## Exercise
Once the data has been read, restate all of it exactly.

## Information
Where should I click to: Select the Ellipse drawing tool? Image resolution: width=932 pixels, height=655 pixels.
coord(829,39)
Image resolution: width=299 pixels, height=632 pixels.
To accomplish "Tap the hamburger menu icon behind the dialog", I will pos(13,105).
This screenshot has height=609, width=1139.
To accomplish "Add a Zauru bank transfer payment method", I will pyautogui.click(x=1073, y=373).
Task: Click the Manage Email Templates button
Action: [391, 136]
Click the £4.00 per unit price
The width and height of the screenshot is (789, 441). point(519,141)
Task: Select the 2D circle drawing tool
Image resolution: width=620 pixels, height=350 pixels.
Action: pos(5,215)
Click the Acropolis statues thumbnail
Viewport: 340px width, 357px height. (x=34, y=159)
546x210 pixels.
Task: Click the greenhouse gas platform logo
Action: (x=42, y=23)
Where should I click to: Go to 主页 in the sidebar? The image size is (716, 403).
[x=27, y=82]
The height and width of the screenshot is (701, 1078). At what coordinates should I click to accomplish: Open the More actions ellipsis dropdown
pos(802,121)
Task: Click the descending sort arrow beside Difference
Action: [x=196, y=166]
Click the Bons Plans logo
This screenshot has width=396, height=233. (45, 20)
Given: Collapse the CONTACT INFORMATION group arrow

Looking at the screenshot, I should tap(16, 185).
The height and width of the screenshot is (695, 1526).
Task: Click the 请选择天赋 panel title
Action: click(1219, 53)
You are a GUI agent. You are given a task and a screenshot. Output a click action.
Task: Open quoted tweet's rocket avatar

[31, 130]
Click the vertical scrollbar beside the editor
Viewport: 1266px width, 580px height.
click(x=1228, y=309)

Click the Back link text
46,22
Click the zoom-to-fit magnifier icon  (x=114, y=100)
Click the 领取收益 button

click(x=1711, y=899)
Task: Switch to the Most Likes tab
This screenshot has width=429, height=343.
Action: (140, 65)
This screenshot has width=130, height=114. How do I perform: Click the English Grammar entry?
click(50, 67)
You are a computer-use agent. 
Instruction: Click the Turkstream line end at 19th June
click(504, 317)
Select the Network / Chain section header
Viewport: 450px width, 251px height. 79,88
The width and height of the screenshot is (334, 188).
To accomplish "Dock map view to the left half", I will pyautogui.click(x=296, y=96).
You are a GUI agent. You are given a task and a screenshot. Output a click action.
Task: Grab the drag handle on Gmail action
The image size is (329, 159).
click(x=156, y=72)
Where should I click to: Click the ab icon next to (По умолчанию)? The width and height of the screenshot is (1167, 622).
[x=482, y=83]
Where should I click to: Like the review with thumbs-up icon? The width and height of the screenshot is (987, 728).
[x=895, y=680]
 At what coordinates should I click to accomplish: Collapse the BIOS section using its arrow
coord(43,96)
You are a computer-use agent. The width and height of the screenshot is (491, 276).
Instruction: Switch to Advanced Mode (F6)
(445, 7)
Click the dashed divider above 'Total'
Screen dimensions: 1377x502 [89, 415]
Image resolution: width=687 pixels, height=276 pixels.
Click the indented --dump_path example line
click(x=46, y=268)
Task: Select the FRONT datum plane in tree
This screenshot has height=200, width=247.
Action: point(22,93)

## Answer box
Where should I click to: Select the Ellipse drawing tool? Image resolution: width=932 pixels, height=655 pixels.
coord(829,39)
Image resolution: width=299 pixels, height=632 pixels.
To accomplish "Tap the hamburger menu icon behind the dialog", I will pos(13,105).
This screenshot has height=609, width=1139.
To accomplish "Add a Zauru bank transfer payment method", I will pyautogui.click(x=1073, y=373).
Task: Click the Manage Email Templates button
Action: [391, 136]
Click the £4.00 per unit price
The width and height of the screenshot is (789, 441). point(519,141)
Task: Select the 2D circle drawing tool
Image resolution: width=620 pixels, height=350 pixels.
Action: pos(5,215)
Click the Acropolis statues thumbnail
Viewport: 340px width, 357px height. (x=34, y=159)
546x210 pixels.
Task: Click the greenhouse gas platform logo
Action: (x=42, y=23)
Where should I click to: Go to 主页 in the sidebar? The image size is (716, 403).
[x=27, y=82]
The height and width of the screenshot is (701, 1078). At what coordinates should I click to accomplish: Open the More actions ellipsis dropdown
pos(802,121)
Task: Click the descending sort arrow beside Difference
Action: [x=196, y=166]
Click the Bons Plans logo
This screenshot has width=396, height=233. (45, 20)
Given: Collapse the CONTACT INFORMATION group arrow

Looking at the screenshot, I should tap(16, 185).
The height and width of the screenshot is (695, 1526).
Task: Click the 请选择天赋 panel title
Action: click(1219, 53)
You are a GUI agent. You are given a task and a screenshot. Output a click action.
Task: Open quoted tweet's rocket avatar

[31, 130]
Click the vertical scrollbar beside the editor
Viewport: 1266px width, 580px height.
click(x=1228, y=309)

Click the Back link text
46,22
Click the zoom-to-fit magnifier icon  (x=114, y=100)
Click the 领取收益 button

click(x=1711, y=899)
Task: Switch to the Most Likes tab
This screenshot has width=429, height=343.
Action: (140, 65)
This screenshot has width=130, height=114. How do I perform: Click the English Grammar entry?
click(50, 67)
You are a computer-use agent. 
Instruction: Click the Turkstream line end at 19th June
click(504, 317)
Select the Network / Chain section header
Viewport: 450px width, 251px height. 79,88
The width and height of the screenshot is (334, 188).
To accomplish "Dock map view to the left half", I will pyautogui.click(x=296, y=96).
You are a GUI agent. You are given a task and a screenshot. Output a click action.
Task: Grab the drag handle on Gmail action
The image size is (329, 159).
click(x=156, y=72)
Where should I click to: Click the ab icon next to (По умолчанию)? The width and height of the screenshot is (1167, 622).
[x=482, y=83]
Where should I click to: Like the review with thumbs-up icon? The width and height of the screenshot is (987, 728).
[x=895, y=680]
 At what coordinates should I click to accomplish: Collapse the BIOS section using its arrow
coord(43,96)
You are a computer-use agent. The width and height of the screenshot is (491, 276).
Instruction: Switch to Advanced Mode (F6)
(445, 7)
Click the dashed divider above 'Total'
Screen dimensions: 1377x502 [89, 415]
Image resolution: width=687 pixels, height=276 pixels.
Click the indented --dump_path example line
click(x=46, y=268)
Task: Select the FRONT datum plane in tree
This screenshot has height=200, width=247.
Action: point(22,93)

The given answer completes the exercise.